→ Passage
********

IP logged posted posted 01-17-2008 11:07 Edit Quote

I'd say you syslog has 'rolled over' - it's all older than when the crash happend.
There should be a compressed syslog there as well - anything around the crash time?

zavaboy
Paranoid (IV) Inmate

From: f(x)
Insane since: Jun 2004

IP logged posted posted 01-17-2008 11:53 Edit Quote

How do you know when the crash happened, I don't. Last I knew it running was around 17:00, I came back around 4:00. The syslog has about a 8.5 hour gap between Jan 16 19:39:01 and Jan 17 04:05:26. Look:

code:
...
Jan 16 19:33:01 localhost sa-exim[11315]: Removed 0 of 0 greylist directories in 0 seconds 
Jan 16 19:39:01 localhost /USR/SBIN/CRON[11463]: (root) CMD (  [ -d /var/lib/php5 ] && find /var/lib/php5/ -type f -cmin +$(/usr/lib/php5/maxlifetime) -print0 | xargs -r -0 rm)
Jan 17 04:05:26 localhost syslogd 1.4.1#18: restart.
Jan 17 04:05:26 localhost kernel: klogd 1.4.1#18, log source = /proc/kmsg started.
...



Tyberius Prime
Maniac (V) Mad Scientist with Finglongers

From: Germany
Insane since: Sep 2001

IP logged posted posted 01-17-2008 12:21 Edit Quote

the crash happend just before the gap, obviously.

but apperantly your kernel didn't log any information into syslog either.
Huh.

Sure sounds like a hardware/driver problem though. Anything new on the machine?
Do the kernel panics always look the same (ie. same error message)...
What happens when you put the machine under load?
Is there any 'exotic' hardware in there? (ie. anything but board, network )

zavaboy
Paranoid (IV) Inmate

From: f(x)
Insane since: Jun 2004

IP logged posted posted 01-17-2008 12:35 Edit Quote

There is no new hardware from when I first installed Debian. I woulg guess some update screwed it up. I have been doing the same things I have been doing the past few months. I use it for backups (FTP from another server), my IRC bot (using sirc) as mentioned in my first post, and rendering (Bryce 5.5 through Wine, high quality 3300x2550 images). I update whenever it says there's new updates.

Tyberius Prime
Maniac (V) Mad Scientist with Finglongers

From: Germany
Insane since: Sep 2001

IP logged posted posted 01-17-2008 14:04 Edit Quote

but you haven't done an upgrade that required you to reboot the machine (ie. new kernel)?

zavaboy
Paranoid (IV) Inmate

From: f(x)
Insane since: Jun 2004

IP logged posted posted 01-18-2008 04:13 Edit Quote

No, not yet.

Tyberius Prime
Maniac (V) Mad Scientist with Finglongers

From: Germany
Insane since: Sep 2001

IP logged posted posted 01-18-2008 08:46 Edit Quote

Well, if it's been running smoothly the last few months, and now starts failing with kernel panics,
it could be a newly loaded kernel module, or it could be hardware.

Are all the fans spinning?

zavaboy
Paranoid (IV) Inmate

From: f(x)
Insane since: Jun 2004

IP logged posted posted 01-18-2008 14:24 Edit Quote

Yes, all the fans are spinning.

********

→ Problem statement
Reproduce the forum thread word for word, from "Is there any" up to and including "there's new updates.". The material after the thread is separate from it.

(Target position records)

********

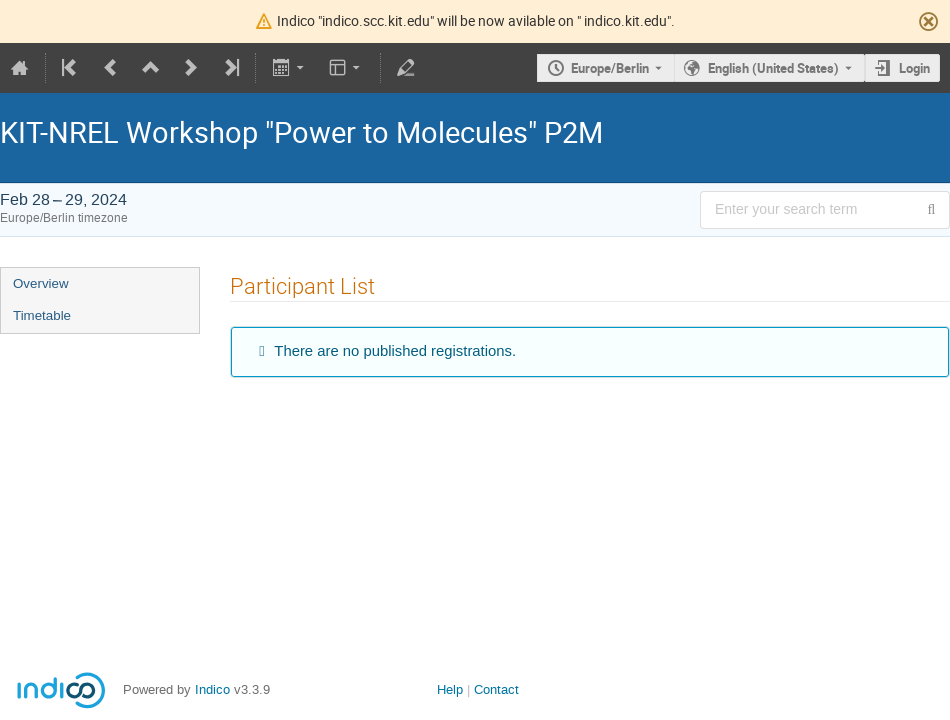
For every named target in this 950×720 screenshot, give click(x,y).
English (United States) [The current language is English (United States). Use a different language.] (773, 68)
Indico (212, 689)
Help (450, 689)
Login (914, 68)
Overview (41, 283)
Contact (496, 689)
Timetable (42, 315)
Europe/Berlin (610, 68)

********

→ Output for this exercise
Is there any 'exotic' hardware in there? (ie. anything but board, network )

zavaboy
Paranoid (IV) Inmate

From: f(x)
Insane since: Jun 2004

IP logged posted posted 01-17-2008 12:35 Edit Quote

There is no new hardware from when I first installed Debian. I woulg guess some update screwed it up. I have been doing the same things I have been doing the past few months. I use it for backups (FTP from another server), my IRC bot (using sirc) as mentioned in my first post, and rendering (Bryce 5.5 through Wine, high quality 3300x2550 images). I update whenever it says there's new updates.